1. "Stumbling on Happiness" by Daniel Gilbert
This important book is one of my all-time favorites. Gilbert, a Harvard psychology professor, explores modern research on how people think and get by in this world. The book is dense in studies on how we all think, feel, and function---and they explode a lot of myths. As Gilbert's subject matter bears on self-understanding and thinking, this book has indirect relevance to the enterprise of education, and is a great read. Moreover, it provides a broad and useful framework for understanding of how we find happiness, and deal with the setbacks and frustrations of daily life. An understanding of these things is crucial for education.
2. "Thinking, Fast and Slow" by Daniel Kahneman
Kahneman's insightful book, copyrighted in 2011, is another look at new research on how humans think and feel, and how our brains function as we engage in daily activities. It's fascinating, and has many parallels with the works of Gladwell and Gilbert ("Blink," and "Stumbling on Happiness"), both of whom are mentioned in this book. Kahneman's premise is that there are two systems of thought, one that reacts quickly, automatically and intuitively and another that moves slowly and logically. He discusses how these two interact, and the ways that each system both benefits us and leads us astray, as we go about the business of making judgments and decisions in our lives.
3. "Blink: The Power of Thinking Without Thinking" by Malcom Gladwell
This book seemed immediately to be an instant classic and a must-read for anyone interested in understanding how people think. Gladwell has a likeable, easy-going tone and manner (in interviews as well as in writing!), yet he doesn't shy away from controversial subjects. The back cover of the paperback version says this book draws on "cutting-edge neuroscience and psychology to reveal that the difference between good decision-making and bad has less to do with how much information we process than with our ability to focus on a few, particular details. Gladwell shows how we all can become better decision makers---in our homes, in our offices, and in everyday life."
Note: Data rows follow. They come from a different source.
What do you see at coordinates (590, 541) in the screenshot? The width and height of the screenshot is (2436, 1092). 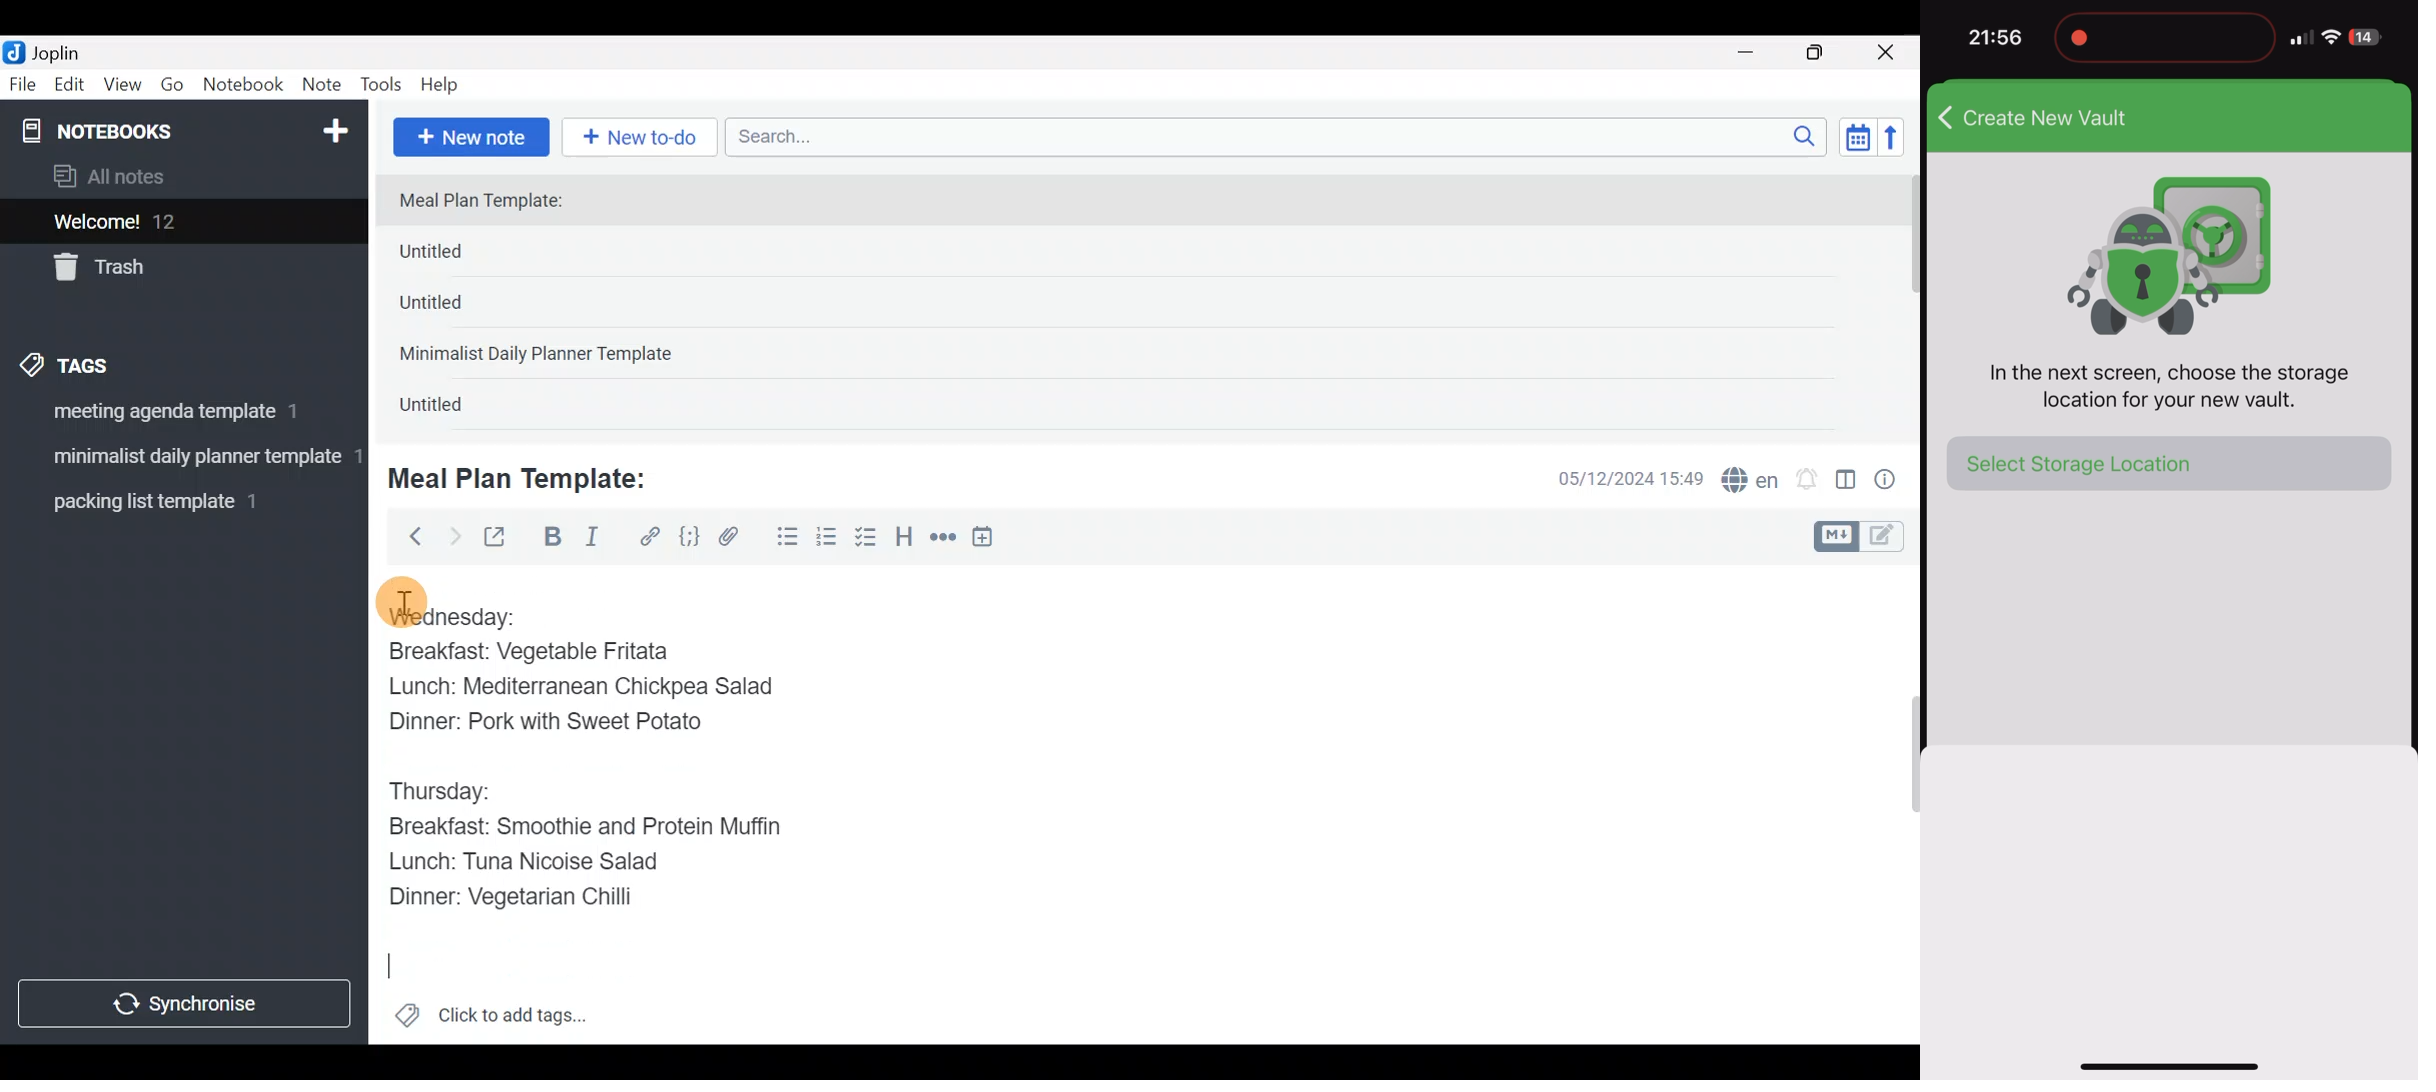 I see `Italic` at bounding box center [590, 541].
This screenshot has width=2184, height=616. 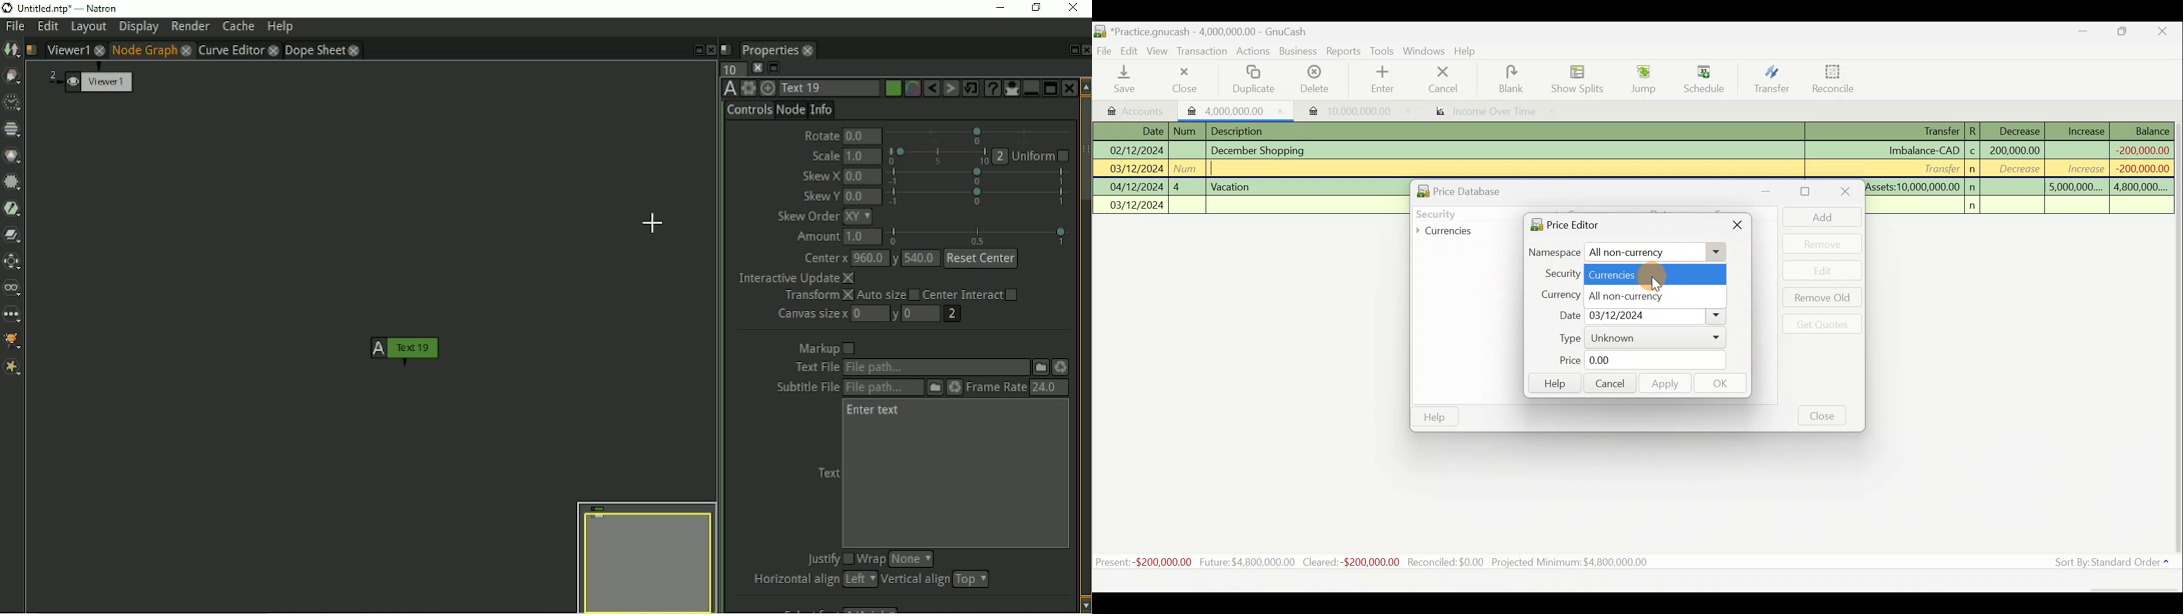 I want to click on Jump, so click(x=1639, y=80).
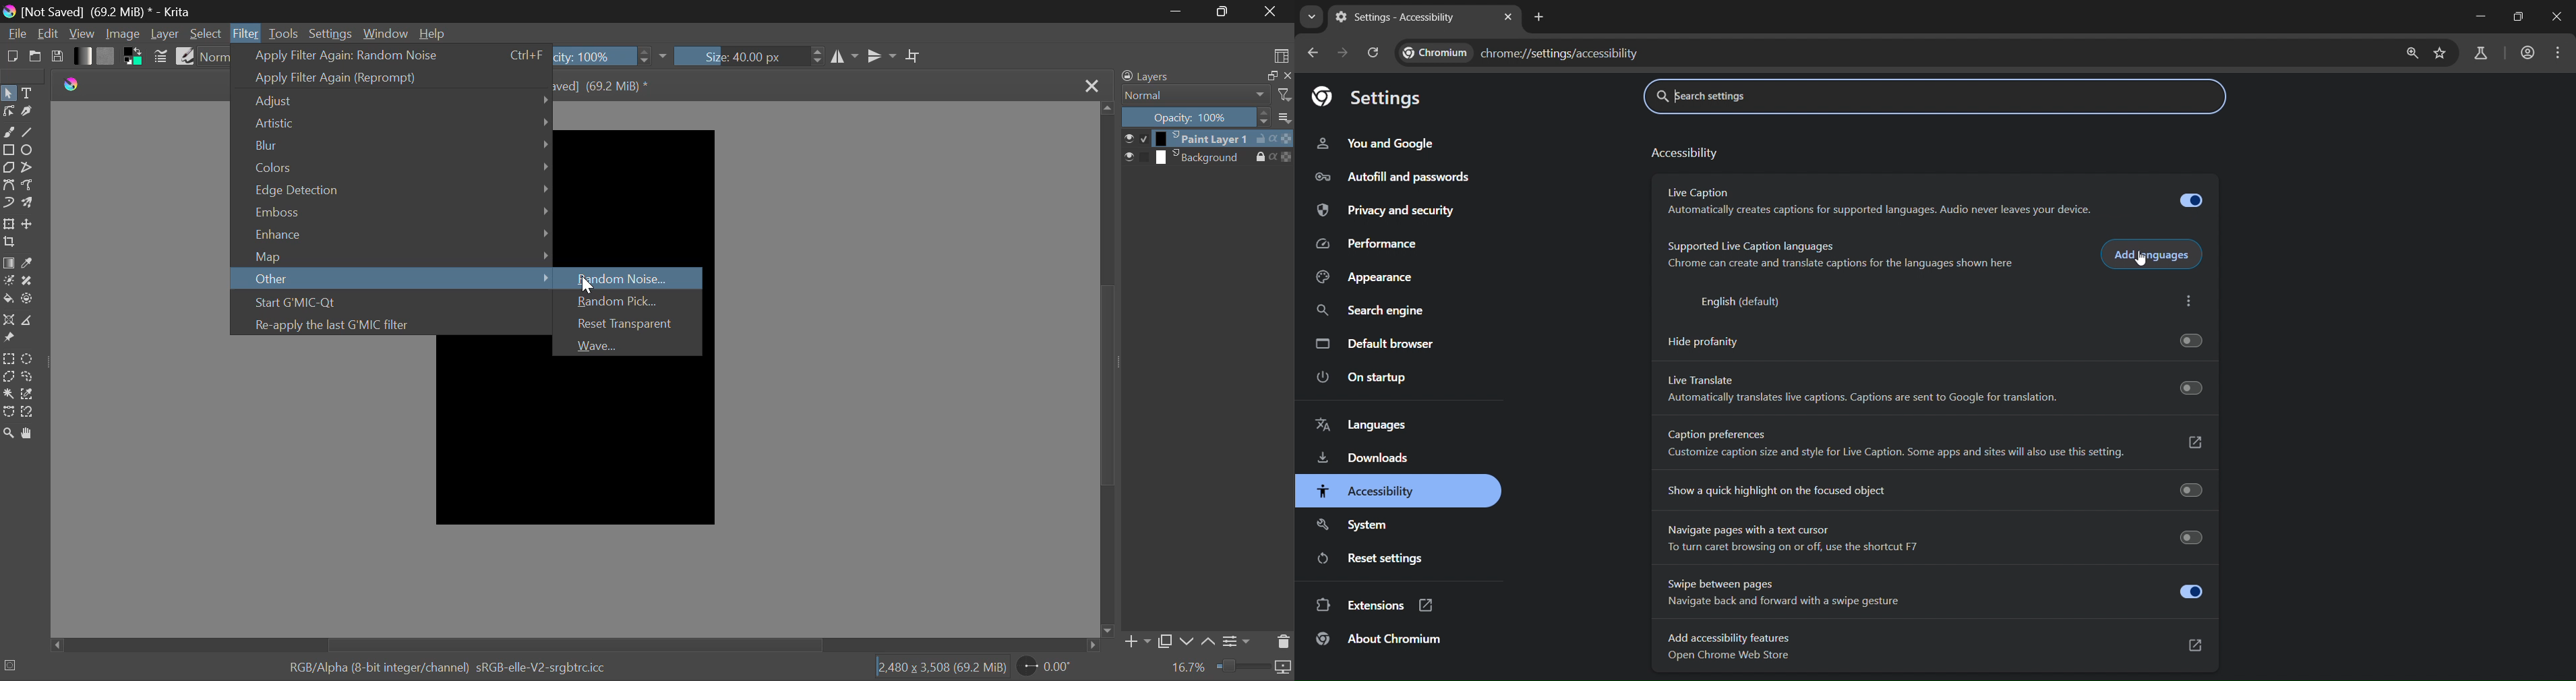  I want to click on close, so click(1286, 76).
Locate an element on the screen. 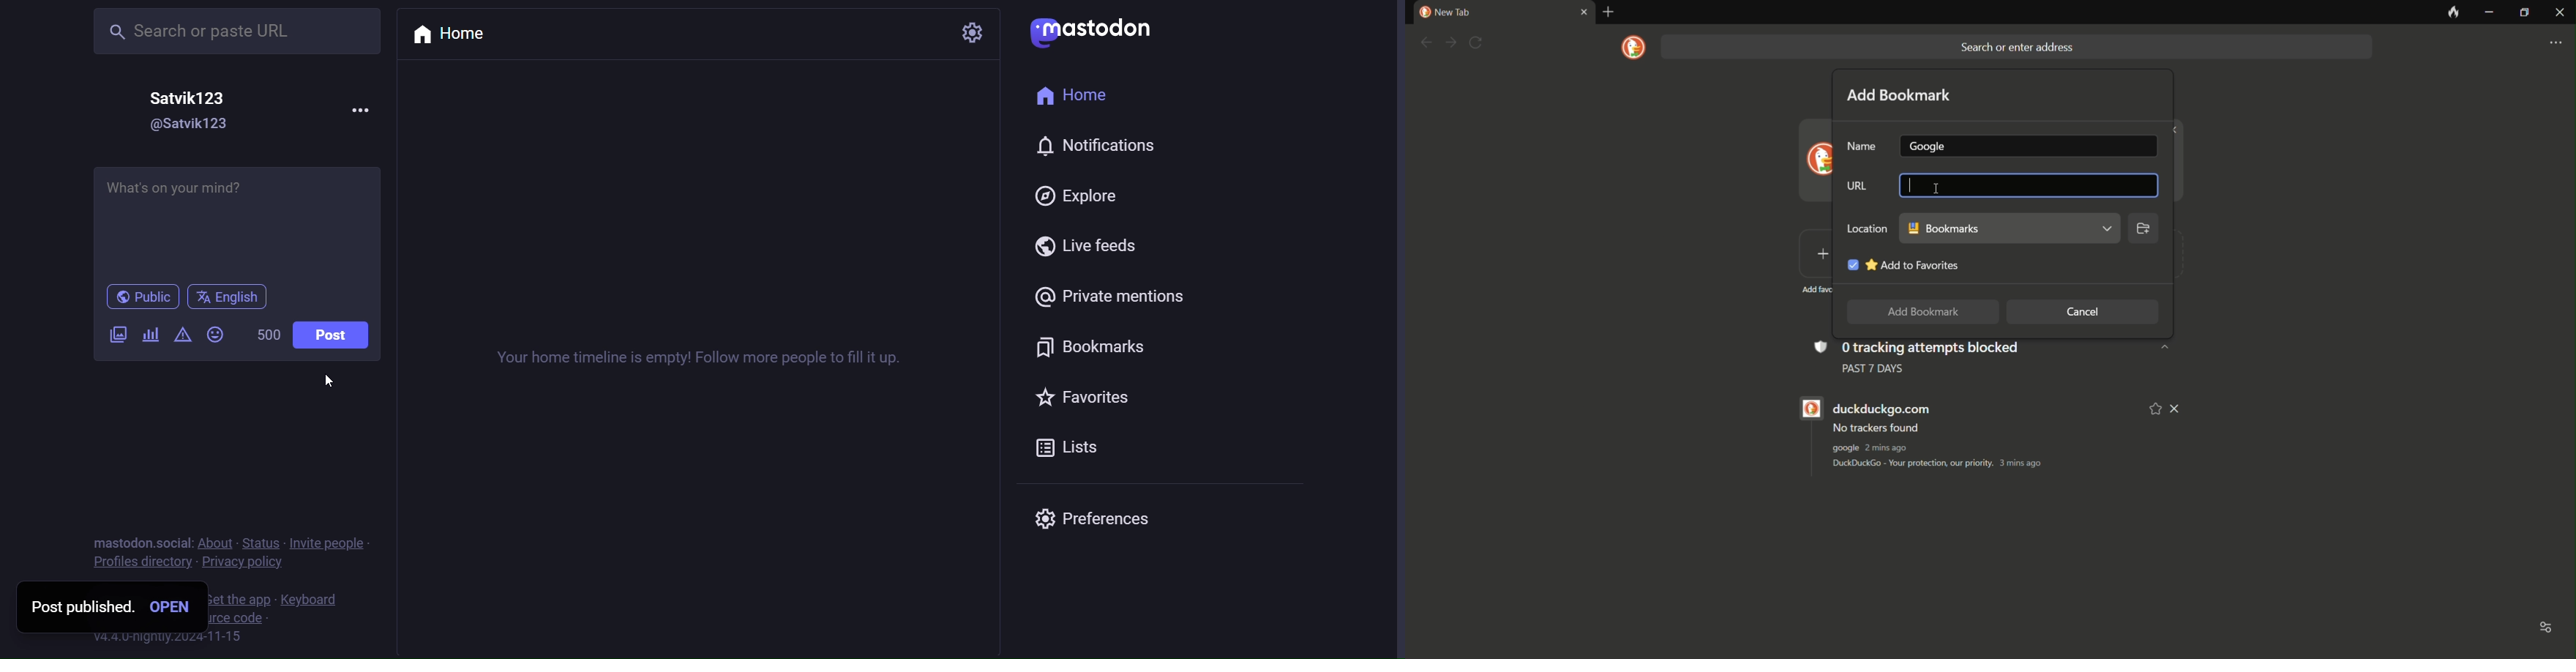 The height and width of the screenshot is (672, 2576). new tab is located at coordinates (1445, 12).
4. "Freakonomics: A Rogue Economist Explores The hidden Side of Everything" by Steven D. Levitt and Stephen J. Dubner
On the front cover of this book, there is a quote from Gladwell: "Be prepared to be dazzled." I felt that the key message of this book was that life operates on incentives---people do the things they are motivated to do so they achieve ends they desire. That doesn't mean that people look out only for themselves, as it is enriching thus personally desirable, to help others, for example. But we do spend our energy mostly doing things that advance our goals and ends.
The remarkable (dazzling is not exaggeration) thing about this book is the range of oddball subjects to which the authors turn their attention and the sometimes startling results their analyses yield. For example, there is a chapter on the economics of drug dealing, titled, "Why Do Drug Dealers Still Live With Their Moms?" Drawing on the work of Sudhir Venkatesh, a grad student in sociology at the U of Chicago, the authors look at the economics of drug dealing with stunning results. (Venkatesh further fleshes these matters out in his sometimes hilarious and always poignant book, "Gang Leader For a Day" describing how this academic hung out for years with a hard-core gang and was put in charge as an experiment one day.) Other questions examined are why crime rates decline in some eras, how hard real estate agents work to sell your house versus how hard they work to sell their own, etc.